Speaking with Bloomberg last week, he said that the stock market seems “very convinced Trump is going to win.”

“You can see it in the bank stocks — you can see it in crypto,” he added.

Druckenmiller for his part won’t be voting for Trump because he thinks he’s a “blowhard.” The good news for conservatives is he also doesn’t intend to vote for Vice President Kamala Harris because he readily admits she’d be bad for businesses.

In fact, earlier this year he bashed the Biden-Harris administration’s so-called Bidenomics, saying that if he could grade it, he’d give it an F.

Dovetailing back to the present, he told Bloomberg he’ll “probably write in someone when I go to the polls.”

Fair enough.

Continuing his remarks, he predicted that, even if Harris does somehow eke out a victory, it’s “extremely unlikely” that Democrats will also gain full control of Congress.

“If there were a so-called blue sweep, he said, equities may be troubled for three to six months,” according to Bloomberg. “He also said that a red sweep is ‘probably more likely than a Trump presidency with a blue Congress.’”

Themos Fiotakis, the global head of foreign exchange and emerging markets macro strategy at Barclays, agrees with Druckenmiller.

“It’s absolutely fair to say that the election has become a lot bigger of a driver in markets,” he told The Wall Street Journal. “The moves are big, and the implied moves [in the options market are big]. [Betting against the currencies, and on the dollar] is no longer a cheap no-brainer like it was two or three weeks ago.”

Druckenmiller’s remarks to Bloomberg came a few days before the Journal ran a report revealing that some large hedge funds and money managers “are getting behind trades that could pay out if Donald Trump beats Kamala Harris in the presidential election.”

Take hedge-fund manager Dan Loeb, who’s begun “positioning his $11 billion firm, Third Point, to profit from a Republican victory,” according to an internal investor letter that’s been reviewed by the Journal.

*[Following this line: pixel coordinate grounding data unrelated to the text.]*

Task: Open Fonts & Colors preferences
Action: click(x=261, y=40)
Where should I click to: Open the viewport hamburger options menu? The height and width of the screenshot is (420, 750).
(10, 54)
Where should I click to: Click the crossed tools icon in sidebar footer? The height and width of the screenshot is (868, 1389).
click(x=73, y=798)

“We believe the proposed ‘America First’ policy’s tariffs will increase domestic manufacturing, infrastructure spending, and prices of certain materials and commodities,” Loeb wrote in the letter. “We also believe that a reduction in regulation generally and especially in the activist antitrust stance of the Biden-Harris administration will unleash productivity and a wave of corporate activity.”

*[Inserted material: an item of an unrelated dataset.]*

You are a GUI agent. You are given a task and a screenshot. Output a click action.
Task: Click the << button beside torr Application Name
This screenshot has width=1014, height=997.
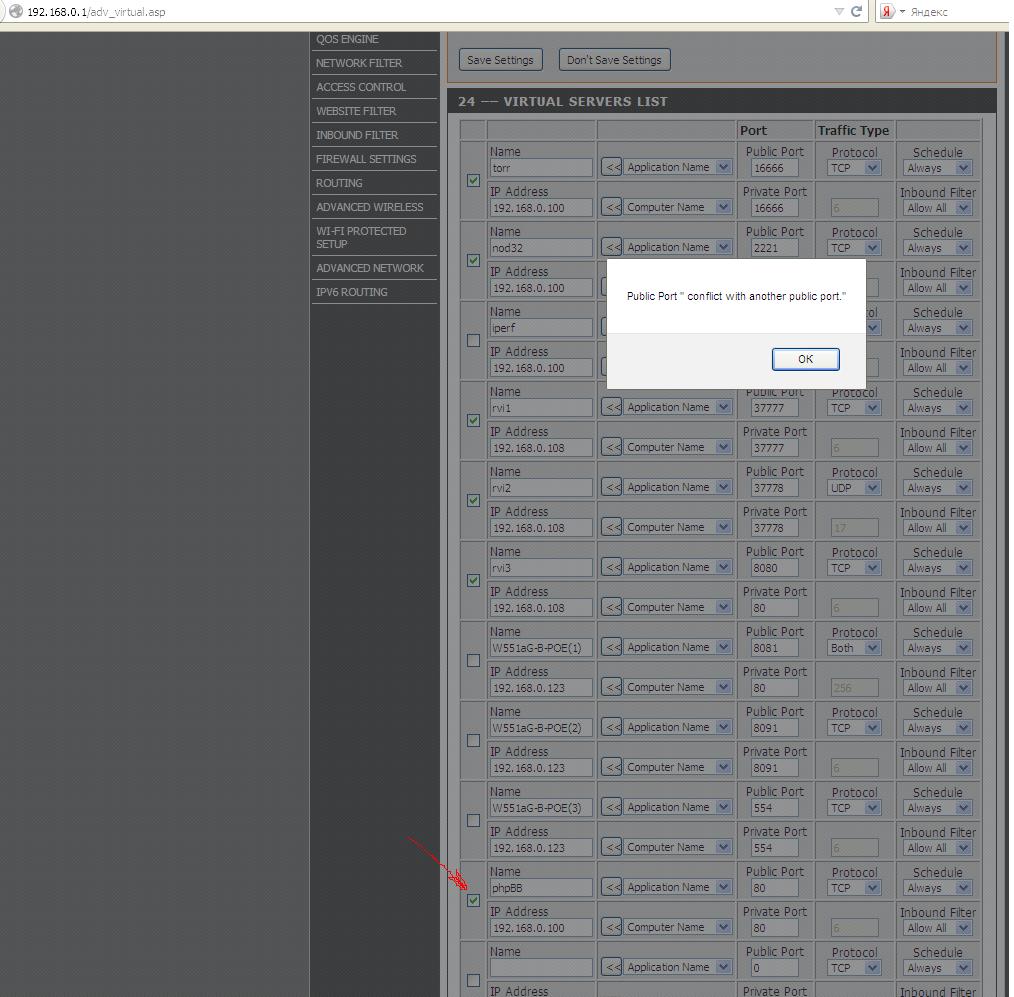tap(612, 168)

Loeb has been critical of Democrat vice-presidential candidate Tim Walz on Twitter/X:

Next is Mark Dowding, the chief investment officer of RBC BlueBay Fixed Income at RBC BlueBay Asset Management. He’s been ramping up trades since the end of September.

“Dowding is betting the dollar will strengthen and the U.S. yield curve will steepen, meaning long-term rates will go up more than short-term ones,” the Journal notes. “He is also wagering inflation break evens—essentially, bond-market measures of price pressures—will widen.”

“All three bets reflect Dowding’s belief that Trump’s agenda will stoke inflation, due largely to tariffs. Trump has pledged sweeping tariffs of 10% to 20% on imported goods, and 60%-plus levies on goods from China,” according to the Journal.

Not everybody agrees. Take Vineer Bhansali, the founder of the California hedge fund firm LongTail Alpha.

“The market has an expectation that, generally, a Trump win is good for the market and that a Kamala win would be bad for the market,” he said. “I think there is a possibility that if Kamala wins…markets could rally.”

Anything is certainly possible …

Other hedge-fund managers meanwhile are playing it safe, lest they lose money.

“The incentive for any of them to make big bets on what still seems pretty uncertain, it just doesn’t behoove them or their investors,” Jon Caplis,  the chief executive of PivotalPath, told the Journal.

Some are even playing it safer by reducing positions ahead of Nov. 5th. Take Zachary Kurz, the founder of PinnBrook Capital.

“The Mexican election surprised people negatively, the Indian election surprised people negatively, and the French election surprised people negatively,” he said, noting that nobody knows for sure what will happen next month.